More recently a similar study was replicated at Nottingham Hearing Biomedical Research Centre but with a twist. They put people in a soundproof room and 83% reported hearing sound and then they put in a non-functioning speaker and the number of people who reported hearing sound went up to 92%. These people did not have tinnitus and had normal hearing. All of them heard some sort of sound when there was absence of any kind of input which indicated there is more to tinnitus than just the hearing of sound itself. Attention or focusing on tinnitus plays a key role and I think everyone who has tinnitus will agree that they do tend to focus on their tinnitus. But things do change and your brain does learn to filter out the sound once it becomes unimportant to you as you learn more about tinnitus and how to manage your emotional reactions.

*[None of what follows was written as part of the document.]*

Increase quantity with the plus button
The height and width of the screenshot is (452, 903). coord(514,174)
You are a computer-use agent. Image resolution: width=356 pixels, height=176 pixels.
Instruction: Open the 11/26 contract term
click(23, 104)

There is evidence that our attention picks up tinnitus to focus on rather than other sounds and this can be heightened by monitoring to see if “it” is still there. However, our ‘hearing brain’ has the capacity to filter out sounds that it considers unimportant. We can help this process by using our other senses – sight, touch, taste, smell and choosing to do so will help in the process of “habituation”.
This is a process by which any continuous stimulus (ie tinnitus) results in a process called habituation. Once your reaction to tinnitus diminishes, there will be an automatic reduction in the perception of tinnitus. However, should you notice it, your reaction will be somewhat diminished and so it will not trouble you. One of the important things in life is to make peace with yourself, in doing so, you will make peace with your tinnitus. However, in order to maintain habituation to tinnitus it is easier if it is heard from time to time so you can reinforce your beliefs that tinnitus is nothing to fear.
It is important to get a proper diagnosis so seek advice from your GP. As there is now NICE Guidance for Tinnitus patients, there is an appropriate patient pathway that GPs should follow. Depending on the diagnosis this may be a referral to ENT and/or to Audiology for further assessment.
We are the Chesterfield and North Derbyshire Tinnitus Support Group. We are not medically trained. Our Lay Counsellor has experienced tinnitus since 1984 and, through making peace with her tinnitus, she has been able to live life to the full, in fact, she says, “experiencing tinnitus has helped me to manage, not only my tinnitus, but also all the other hurdles that you need to negotiate in life as well as making lots of friends along the way.”